To my surprise, it's not that bad. The Debian testing-security team
uses a single 1.8 MB file (400 KB compressed) to keep vulnerability
data. Most changes to that file involve just a few lines. But even
in this extreme case, git doesn't compare too badly against Subversion
if you pack regularly (but not too often). Disk usage is actually
*below* Subversion FSFS even with --depth=10 (the default,
unfortunately a bit hard to override).
I plan to do another experiment for GCC, which contains marvels such
as:
35905 126056 1379093 gcc/ChangeLog-2005
12610 61215 417584 gcc/combine.c
But the outcome will likely be quite similar to the secure-testing
case: comparable disk space usage, not a difference in the order of
one or more magnitudes.
But Subversion still has got a significant adventage: I can get a
working copy without downloading full history (several gigabytes in
GCC's case).
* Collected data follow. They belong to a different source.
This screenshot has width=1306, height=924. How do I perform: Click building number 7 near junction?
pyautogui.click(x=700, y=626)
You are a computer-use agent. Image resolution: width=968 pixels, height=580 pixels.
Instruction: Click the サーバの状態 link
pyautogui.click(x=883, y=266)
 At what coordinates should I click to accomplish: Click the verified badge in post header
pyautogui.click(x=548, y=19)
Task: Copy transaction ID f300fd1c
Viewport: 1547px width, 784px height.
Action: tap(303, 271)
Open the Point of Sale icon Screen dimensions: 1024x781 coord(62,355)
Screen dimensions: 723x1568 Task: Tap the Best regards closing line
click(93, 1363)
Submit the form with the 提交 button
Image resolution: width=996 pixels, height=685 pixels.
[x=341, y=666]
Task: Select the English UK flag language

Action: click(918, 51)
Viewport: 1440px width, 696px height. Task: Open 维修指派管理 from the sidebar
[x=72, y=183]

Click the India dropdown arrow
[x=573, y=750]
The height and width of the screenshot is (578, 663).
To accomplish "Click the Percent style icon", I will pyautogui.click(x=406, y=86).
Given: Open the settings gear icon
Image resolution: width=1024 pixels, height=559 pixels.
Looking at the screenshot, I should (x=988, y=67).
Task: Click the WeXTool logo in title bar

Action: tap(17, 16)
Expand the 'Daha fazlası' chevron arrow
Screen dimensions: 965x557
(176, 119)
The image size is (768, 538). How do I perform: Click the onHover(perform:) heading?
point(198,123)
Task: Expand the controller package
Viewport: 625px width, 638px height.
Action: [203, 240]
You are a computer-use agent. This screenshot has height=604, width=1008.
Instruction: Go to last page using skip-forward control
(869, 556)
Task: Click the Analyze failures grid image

There's also the slight drawback that you shouldn't pack
too often, otherwise you'll reduce its effectiveness. You can always
run "git-repack -a -d", but it's rather expensive. This means that
you need to keep compressed fulltexts from a few dozen revisions, but
I don't think this is a huge burden. All in all, the compressed
fulltexts/packs model is a pretty good trade-off between disk usage,
end user usability nad code complexity.
In your mbox case, you should simply try Maildir. The tree object
(which lists all files in the Maildir folder) will still be rather
large (about 40 to 50 bytes per message stored), though.